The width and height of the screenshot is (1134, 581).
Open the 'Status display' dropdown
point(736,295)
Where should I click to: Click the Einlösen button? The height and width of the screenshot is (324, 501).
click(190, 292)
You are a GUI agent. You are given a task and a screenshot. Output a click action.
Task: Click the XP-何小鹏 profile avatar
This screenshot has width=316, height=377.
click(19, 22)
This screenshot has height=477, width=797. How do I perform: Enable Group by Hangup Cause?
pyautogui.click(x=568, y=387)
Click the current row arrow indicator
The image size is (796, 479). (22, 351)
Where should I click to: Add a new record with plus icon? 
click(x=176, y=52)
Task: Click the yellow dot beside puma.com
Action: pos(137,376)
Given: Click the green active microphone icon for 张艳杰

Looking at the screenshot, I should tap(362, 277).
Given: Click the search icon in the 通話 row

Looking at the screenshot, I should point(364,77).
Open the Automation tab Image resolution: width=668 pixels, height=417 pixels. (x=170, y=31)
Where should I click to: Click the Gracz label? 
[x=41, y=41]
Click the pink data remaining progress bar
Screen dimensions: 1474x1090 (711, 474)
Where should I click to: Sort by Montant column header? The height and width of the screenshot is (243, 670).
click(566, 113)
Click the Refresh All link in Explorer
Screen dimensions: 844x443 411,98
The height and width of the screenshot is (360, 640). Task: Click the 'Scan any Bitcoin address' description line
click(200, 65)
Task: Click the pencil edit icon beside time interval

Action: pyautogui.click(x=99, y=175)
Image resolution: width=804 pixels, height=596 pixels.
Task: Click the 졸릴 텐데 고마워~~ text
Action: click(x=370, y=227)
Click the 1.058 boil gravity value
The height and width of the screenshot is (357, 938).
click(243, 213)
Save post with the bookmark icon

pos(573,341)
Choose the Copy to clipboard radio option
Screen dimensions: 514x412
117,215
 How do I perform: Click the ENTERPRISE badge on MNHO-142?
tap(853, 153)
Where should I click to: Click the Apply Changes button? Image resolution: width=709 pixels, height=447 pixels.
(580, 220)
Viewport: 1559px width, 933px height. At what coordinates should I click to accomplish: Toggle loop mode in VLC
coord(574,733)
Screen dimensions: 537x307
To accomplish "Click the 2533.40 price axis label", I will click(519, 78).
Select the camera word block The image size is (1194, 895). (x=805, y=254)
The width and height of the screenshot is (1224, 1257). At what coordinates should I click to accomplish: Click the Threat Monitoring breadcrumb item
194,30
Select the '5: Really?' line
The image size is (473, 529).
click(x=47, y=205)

____

Exercise prompt. Above this instruction are the records; retype exactly the lines from the one containing "Where should I click to: Sort" up to and including the one containing "Select the camera".

Finished exercise.
Where should I click to: Sort by Montant column header? The height and width of the screenshot is (243, 670).
click(566, 113)
Click the Refresh All link in Explorer
Screen dimensions: 844x443 411,98
The height and width of the screenshot is (360, 640). Task: Click the 'Scan any Bitcoin address' description line
click(200, 65)
Task: Click the pencil edit icon beside time interval

Action: pyautogui.click(x=99, y=175)
Image resolution: width=804 pixels, height=596 pixels.
Task: Click the 졸릴 텐데 고마워~~ text
Action: click(x=370, y=227)
Click the 1.058 boil gravity value
The height and width of the screenshot is (357, 938).
click(243, 213)
Save post with the bookmark icon

pos(573,341)
Choose the Copy to clipboard radio option
Screen dimensions: 514x412
117,215
 How do I perform: Click the ENTERPRISE badge on MNHO-142?
tap(853, 153)
Where should I click to: Click the Apply Changes button? Image resolution: width=709 pixels, height=447 pixels.
(580, 220)
Viewport: 1559px width, 933px height. At what coordinates should I click to accomplish: Toggle loop mode in VLC
coord(574,733)
Screen dimensions: 537x307
To accomplish "Click the 2533.40 price axis label", I will click(519, 78).
Select the camera word block The image size is (1194, 895). (x=805, y=254)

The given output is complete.